# Task requirements:
All of the entries below are to be retyped exactly.

# Data supplied:

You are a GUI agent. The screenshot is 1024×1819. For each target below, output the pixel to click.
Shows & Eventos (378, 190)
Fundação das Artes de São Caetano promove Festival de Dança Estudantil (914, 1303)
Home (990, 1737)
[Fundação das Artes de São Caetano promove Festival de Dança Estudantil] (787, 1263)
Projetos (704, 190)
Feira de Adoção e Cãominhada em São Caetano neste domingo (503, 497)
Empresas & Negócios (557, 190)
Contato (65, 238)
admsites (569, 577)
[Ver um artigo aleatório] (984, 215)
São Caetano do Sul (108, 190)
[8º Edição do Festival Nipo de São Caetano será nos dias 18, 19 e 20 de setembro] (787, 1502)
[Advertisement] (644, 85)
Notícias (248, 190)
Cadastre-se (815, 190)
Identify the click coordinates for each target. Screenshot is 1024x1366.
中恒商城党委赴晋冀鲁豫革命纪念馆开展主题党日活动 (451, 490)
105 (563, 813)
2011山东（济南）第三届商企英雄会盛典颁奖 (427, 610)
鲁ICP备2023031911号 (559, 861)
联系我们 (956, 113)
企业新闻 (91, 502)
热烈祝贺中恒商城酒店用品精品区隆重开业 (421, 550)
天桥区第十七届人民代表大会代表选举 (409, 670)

# Answer box:
You are a GUI agent. The screenshot is 1024×1819. For each target below, output the pixel to click.
Shows & Eventos (378, 190)
Fundação das Artes de São Caetano promove Festival de Dança Estudantil (914, 1303)
Home (990, 1737)
[Fundação das Artes de São Caetano promove Festival de Dança Estudantil] (787, 1263)
Projetos (704, 190)
Feira de Adoção e Cãominhada em São Caetano neste domingo (503, 497)
Empresas & Negócios (557, 190)
Contato (65, 238)
admsites (569, 577)
[Ver um artigo aleatório] (984, 215)
São Caetano do Sul (108, 190)
[8º Edição do Festival Nipo de São Caetano será nos dias 18, 19 e 20 de setembro] (787, 1502)
[Advertisement] (644, 85)
Notícias (248, 190)
Cadastre-se (815, 190)
Identify the click coordinates for each target. Screenshot is 1024x1366.
中恒商城党委赴晋冀鲁豫革命纪念馆开展主题党日活动 (451, 490)
105 (563, 813)
2011山东（济南）第三届商企英雄会盛典颁奖 (427, 610)
鲁ICP备2023031911号 (559, 861)
联系我们 (956, 113)
企业新闻 (91, 502)
热烈祝贺中恒商城酒店用品精品区隆重开业 (421, 550)
天桥区第十七届人民代表大会代表选举 (409, 670)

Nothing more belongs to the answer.